Notably, CBOE Digital, the crypto division of the exchange, is set to launch margined Bitcoin and Ether derivatives trading on January 11, providing investors with an avenue to trade these contracts without supplying the full collateral.
The SEC’s Role and Pending Decisions
The US Securities and Exchange Commission (SEC) plays a pivotal role in determining the fate of spot BTC ETFs. As the SEC faces a January 10 deadline to decide on the ARK Invest 21 Shares Bitcoin ETF application, the crypto community awaits the regulatory verdict.
Several financial giants are making strategic moves in the crypto space, indicating a growing interest in Bitcoin ETFs.
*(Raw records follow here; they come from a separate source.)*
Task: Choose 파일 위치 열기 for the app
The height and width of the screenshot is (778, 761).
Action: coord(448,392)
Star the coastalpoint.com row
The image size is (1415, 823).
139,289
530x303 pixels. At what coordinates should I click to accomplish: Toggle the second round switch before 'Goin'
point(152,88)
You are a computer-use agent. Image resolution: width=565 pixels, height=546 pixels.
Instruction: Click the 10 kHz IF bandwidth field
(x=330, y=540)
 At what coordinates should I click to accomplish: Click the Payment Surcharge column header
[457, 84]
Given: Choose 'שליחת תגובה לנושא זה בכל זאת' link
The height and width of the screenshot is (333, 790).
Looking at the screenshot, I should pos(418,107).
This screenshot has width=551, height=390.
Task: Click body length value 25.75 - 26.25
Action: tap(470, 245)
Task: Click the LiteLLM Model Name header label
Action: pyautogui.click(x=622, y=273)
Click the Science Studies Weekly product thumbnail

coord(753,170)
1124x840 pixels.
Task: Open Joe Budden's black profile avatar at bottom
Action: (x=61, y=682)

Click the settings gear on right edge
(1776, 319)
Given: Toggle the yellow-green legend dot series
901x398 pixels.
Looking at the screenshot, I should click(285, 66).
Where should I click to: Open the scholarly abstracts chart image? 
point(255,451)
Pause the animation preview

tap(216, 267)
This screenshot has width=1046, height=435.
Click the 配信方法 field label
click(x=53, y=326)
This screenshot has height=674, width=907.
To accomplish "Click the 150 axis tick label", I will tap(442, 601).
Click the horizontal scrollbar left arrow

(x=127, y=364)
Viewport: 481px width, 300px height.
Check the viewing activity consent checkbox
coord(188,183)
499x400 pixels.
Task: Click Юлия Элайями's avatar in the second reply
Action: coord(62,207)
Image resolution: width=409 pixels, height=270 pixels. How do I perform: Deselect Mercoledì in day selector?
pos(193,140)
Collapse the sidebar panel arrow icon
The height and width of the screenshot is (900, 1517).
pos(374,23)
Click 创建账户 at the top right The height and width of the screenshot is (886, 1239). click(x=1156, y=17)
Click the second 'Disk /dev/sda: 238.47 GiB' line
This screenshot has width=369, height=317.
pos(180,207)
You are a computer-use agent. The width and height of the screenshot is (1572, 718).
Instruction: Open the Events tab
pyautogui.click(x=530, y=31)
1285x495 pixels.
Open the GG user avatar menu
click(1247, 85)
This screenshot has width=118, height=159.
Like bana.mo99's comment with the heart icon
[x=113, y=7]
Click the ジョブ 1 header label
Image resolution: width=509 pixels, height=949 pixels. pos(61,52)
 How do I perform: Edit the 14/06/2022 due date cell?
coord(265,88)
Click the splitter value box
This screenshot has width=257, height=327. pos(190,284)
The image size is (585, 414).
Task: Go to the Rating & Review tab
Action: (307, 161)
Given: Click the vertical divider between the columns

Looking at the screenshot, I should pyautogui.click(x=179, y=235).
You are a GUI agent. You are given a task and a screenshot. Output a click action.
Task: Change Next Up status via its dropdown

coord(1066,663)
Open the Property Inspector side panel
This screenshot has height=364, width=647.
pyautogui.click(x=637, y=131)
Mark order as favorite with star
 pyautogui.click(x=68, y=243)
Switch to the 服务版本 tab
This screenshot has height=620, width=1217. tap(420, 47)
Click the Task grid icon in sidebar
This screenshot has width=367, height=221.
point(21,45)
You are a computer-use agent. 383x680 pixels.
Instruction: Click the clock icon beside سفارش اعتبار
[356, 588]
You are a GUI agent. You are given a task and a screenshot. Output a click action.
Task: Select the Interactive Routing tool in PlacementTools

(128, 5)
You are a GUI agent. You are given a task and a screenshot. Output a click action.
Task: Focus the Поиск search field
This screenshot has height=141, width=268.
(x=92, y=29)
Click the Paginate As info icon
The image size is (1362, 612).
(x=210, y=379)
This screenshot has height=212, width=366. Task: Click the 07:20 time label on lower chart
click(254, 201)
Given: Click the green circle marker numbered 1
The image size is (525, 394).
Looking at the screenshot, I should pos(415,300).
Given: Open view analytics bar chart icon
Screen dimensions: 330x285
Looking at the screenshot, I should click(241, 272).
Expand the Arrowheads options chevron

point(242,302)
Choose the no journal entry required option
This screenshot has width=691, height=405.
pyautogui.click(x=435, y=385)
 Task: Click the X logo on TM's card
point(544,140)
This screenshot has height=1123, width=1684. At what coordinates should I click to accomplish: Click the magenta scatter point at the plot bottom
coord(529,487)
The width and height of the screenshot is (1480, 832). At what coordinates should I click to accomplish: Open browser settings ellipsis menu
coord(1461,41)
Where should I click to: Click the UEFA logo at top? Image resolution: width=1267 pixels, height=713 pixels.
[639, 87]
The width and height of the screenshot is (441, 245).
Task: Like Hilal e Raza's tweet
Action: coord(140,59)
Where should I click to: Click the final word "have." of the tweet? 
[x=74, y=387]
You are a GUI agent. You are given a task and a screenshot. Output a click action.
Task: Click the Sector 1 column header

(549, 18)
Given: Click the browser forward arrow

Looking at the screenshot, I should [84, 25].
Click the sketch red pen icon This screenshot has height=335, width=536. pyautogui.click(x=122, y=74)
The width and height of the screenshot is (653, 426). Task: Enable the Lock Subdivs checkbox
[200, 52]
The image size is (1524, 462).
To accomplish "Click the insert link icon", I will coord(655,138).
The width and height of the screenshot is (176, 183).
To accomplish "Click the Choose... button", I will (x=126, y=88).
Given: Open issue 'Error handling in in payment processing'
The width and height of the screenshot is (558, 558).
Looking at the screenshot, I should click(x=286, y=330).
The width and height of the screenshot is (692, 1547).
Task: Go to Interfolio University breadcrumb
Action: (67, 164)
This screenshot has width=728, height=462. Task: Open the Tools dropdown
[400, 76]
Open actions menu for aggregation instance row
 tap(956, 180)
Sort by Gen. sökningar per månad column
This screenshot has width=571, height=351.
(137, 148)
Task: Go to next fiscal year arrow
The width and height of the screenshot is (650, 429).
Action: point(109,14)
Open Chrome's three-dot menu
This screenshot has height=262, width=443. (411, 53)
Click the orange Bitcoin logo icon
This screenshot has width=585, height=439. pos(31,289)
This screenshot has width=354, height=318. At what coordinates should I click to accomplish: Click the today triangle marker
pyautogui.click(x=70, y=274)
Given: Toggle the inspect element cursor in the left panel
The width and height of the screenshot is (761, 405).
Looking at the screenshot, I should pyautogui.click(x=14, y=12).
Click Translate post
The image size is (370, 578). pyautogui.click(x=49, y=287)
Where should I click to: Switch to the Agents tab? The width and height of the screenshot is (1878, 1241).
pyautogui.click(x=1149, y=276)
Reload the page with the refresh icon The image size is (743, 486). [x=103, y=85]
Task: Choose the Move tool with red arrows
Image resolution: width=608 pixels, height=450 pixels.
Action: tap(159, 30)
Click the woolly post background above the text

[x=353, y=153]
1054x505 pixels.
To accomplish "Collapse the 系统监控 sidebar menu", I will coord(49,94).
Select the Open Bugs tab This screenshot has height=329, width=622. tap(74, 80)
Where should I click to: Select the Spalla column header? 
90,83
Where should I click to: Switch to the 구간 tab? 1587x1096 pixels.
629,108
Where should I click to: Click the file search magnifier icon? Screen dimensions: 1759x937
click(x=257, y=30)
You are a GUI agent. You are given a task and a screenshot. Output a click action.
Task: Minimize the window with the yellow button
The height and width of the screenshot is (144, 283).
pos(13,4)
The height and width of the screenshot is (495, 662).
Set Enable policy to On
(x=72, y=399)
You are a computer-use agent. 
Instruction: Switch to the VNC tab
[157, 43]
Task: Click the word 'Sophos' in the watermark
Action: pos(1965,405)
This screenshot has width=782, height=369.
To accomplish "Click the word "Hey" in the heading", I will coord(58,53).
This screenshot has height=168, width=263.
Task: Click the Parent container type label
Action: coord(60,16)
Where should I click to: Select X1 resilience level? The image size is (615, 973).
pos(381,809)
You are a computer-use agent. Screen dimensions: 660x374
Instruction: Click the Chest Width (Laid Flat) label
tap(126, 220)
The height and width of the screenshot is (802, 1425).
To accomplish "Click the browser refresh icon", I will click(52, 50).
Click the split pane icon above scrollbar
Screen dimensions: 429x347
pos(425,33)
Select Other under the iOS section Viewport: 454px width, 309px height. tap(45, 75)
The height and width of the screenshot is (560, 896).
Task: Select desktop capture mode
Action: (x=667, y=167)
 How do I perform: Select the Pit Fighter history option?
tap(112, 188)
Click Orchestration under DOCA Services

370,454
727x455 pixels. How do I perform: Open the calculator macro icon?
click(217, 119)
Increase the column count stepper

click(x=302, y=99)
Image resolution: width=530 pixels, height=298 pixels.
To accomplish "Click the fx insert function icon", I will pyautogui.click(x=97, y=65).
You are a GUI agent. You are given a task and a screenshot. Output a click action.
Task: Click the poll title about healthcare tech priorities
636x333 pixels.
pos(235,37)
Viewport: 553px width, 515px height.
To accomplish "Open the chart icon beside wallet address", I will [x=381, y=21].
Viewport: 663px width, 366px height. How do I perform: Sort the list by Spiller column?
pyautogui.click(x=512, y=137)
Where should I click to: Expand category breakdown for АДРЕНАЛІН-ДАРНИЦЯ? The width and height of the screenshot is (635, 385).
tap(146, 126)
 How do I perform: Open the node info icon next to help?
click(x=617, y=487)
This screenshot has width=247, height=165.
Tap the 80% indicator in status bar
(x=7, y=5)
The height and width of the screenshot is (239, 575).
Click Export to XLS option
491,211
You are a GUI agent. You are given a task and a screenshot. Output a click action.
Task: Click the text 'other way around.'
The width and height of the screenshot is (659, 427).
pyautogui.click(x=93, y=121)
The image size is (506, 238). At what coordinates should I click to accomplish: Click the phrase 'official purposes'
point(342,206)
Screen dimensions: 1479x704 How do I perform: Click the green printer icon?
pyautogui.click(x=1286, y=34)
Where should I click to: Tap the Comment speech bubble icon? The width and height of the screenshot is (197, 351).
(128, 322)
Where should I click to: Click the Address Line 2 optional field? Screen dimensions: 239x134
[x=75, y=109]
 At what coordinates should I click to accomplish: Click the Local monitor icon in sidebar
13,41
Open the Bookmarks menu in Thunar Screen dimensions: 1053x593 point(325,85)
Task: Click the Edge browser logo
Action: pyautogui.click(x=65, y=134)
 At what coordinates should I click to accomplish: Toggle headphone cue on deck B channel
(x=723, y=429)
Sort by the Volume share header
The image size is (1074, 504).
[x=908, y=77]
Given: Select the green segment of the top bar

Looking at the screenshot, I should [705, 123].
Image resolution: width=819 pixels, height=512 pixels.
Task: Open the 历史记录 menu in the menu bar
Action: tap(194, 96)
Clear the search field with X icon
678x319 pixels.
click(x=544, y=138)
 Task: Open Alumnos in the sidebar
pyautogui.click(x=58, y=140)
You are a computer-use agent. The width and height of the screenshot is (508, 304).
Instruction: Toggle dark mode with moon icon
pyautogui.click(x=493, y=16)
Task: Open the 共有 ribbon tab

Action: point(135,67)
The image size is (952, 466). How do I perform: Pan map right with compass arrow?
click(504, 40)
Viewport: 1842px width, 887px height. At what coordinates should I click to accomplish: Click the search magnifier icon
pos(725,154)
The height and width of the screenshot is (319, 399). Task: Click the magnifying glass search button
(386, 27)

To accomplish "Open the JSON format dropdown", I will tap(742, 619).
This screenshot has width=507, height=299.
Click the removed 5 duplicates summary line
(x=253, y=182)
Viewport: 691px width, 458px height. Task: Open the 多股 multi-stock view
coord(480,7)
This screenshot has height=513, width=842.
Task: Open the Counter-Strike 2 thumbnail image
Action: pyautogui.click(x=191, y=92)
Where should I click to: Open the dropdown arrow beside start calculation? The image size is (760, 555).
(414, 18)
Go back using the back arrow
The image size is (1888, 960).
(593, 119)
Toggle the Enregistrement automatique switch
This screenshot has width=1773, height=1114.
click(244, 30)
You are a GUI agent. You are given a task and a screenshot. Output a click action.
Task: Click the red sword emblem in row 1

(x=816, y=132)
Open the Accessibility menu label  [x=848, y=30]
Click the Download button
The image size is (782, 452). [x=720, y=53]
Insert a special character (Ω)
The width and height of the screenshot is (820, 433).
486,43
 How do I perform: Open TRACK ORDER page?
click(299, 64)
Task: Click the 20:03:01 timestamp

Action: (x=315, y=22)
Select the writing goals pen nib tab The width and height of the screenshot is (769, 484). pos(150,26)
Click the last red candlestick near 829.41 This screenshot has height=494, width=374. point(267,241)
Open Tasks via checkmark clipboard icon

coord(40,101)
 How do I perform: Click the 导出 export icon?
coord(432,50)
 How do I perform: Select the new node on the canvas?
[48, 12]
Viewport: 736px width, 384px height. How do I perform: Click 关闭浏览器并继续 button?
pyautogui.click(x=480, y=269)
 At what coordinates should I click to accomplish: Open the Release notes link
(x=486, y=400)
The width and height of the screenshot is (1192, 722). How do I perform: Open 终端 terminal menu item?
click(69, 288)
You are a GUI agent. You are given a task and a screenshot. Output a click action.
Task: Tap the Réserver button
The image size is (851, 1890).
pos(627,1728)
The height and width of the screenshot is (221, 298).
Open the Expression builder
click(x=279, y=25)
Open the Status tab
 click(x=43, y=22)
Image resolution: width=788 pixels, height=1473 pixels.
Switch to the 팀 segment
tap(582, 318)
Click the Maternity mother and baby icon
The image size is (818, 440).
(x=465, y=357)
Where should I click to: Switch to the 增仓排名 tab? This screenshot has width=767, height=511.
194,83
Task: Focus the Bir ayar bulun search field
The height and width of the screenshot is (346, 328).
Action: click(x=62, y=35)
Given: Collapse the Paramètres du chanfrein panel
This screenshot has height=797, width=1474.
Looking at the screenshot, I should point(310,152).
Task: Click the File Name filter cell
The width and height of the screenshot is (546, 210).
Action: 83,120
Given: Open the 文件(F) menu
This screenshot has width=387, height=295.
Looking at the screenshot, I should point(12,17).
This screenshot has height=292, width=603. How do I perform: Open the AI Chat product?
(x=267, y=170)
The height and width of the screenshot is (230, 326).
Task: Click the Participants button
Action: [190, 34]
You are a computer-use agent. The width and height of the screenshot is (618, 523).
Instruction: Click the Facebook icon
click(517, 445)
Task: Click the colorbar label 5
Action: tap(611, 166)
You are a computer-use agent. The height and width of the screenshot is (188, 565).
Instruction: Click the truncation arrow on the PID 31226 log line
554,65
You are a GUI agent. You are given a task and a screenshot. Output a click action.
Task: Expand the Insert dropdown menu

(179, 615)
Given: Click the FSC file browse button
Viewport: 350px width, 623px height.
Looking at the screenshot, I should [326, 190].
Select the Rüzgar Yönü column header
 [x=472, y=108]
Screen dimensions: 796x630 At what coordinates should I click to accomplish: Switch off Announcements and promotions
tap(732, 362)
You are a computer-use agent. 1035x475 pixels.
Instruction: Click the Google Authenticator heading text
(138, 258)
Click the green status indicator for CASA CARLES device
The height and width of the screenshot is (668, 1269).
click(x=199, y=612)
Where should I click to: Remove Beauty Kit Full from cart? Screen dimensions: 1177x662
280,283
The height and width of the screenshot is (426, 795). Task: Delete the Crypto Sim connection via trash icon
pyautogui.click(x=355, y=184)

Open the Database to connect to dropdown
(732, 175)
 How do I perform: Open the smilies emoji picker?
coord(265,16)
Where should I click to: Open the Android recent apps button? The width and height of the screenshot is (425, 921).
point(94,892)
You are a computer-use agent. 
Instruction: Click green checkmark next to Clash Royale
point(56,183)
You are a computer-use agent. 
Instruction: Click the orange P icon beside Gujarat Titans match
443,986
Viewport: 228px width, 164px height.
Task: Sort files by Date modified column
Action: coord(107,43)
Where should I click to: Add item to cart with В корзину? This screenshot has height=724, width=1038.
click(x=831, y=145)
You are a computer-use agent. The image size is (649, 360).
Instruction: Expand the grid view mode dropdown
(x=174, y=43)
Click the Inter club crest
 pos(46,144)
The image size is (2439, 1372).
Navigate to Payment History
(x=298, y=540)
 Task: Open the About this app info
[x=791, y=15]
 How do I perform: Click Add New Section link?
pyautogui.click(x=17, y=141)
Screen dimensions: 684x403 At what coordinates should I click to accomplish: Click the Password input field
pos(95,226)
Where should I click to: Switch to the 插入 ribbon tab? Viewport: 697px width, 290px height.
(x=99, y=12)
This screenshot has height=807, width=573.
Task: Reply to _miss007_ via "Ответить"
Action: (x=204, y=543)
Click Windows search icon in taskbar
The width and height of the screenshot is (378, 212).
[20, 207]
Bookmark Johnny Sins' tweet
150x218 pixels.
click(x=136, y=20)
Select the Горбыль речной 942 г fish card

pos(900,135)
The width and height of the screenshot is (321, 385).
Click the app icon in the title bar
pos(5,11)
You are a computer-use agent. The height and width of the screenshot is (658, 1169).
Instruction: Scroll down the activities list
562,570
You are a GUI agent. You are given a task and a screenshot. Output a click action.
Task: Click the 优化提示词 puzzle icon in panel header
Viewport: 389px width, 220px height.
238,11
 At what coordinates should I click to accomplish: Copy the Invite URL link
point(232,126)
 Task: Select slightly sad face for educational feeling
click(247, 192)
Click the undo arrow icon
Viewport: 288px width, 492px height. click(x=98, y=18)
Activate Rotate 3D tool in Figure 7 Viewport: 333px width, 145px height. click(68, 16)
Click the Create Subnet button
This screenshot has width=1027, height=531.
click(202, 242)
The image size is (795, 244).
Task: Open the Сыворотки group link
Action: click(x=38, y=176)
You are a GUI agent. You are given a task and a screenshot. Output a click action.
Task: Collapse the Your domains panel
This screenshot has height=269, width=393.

BlackRock, with its updated mechanisms, VanEck, Fidelity Investments, and Franklin Templeton are among the key players positioning themselves for potential spot Bitcoin ETF approvals.
These firms bring substantial Assets Under Management (AUM) and market influence, contributing to the credibility and acceptance of Bitcoin as an institutional-grade asset.
In addition to industry titans, smaller players like NYDIG, Galaxy Digital, ARK Invest, Bitwise, Valkyrie, Hashdex, and Pando are actively involved in the BTC ETF race. These companies, with their crypto expertise, pose strong competition in the evolving market. Noteworthy is the strategic positioning of Hashdex and Pando in South America and Switzerland, respectively, suggesting a global impact on the adoption of Bitcoin ETFs.
Excitingly, some mutual funds have begun to float plans to increase their exposure to spot Bitcoin ETFs once they are approved. Earlier this week, mutual fund manager Advisors Preferred Trust amended its prospectus to state that the fund “may invest up to 15% of its total assets to indirectly gain exposure to Bitcoin, through shares of Grayscale Bitcoin Trust, ProShares Bitcoin Strategy ETF, and Bitcoin futures contracts.”
Breaking: A pattern is emerging. Other funds registered as securities already trading on the NASDAQ are ammending their prospectuses that they can now expose 15-50% of their AUM to Bitcoin, through the Spot Bitcoin ETFs. @saylor called it.
Here we see Advisors Preferred Trust… pic.twitter.com/Za7DNRXs36
— MartyParty (@martypartymusic) January 2, 2024
Despite the growing optimism, Bitcoin’s price has dropped by 7.4% to $42,233.82 with a corresponding slump in market cap which is now pegged at $833,634,914,757.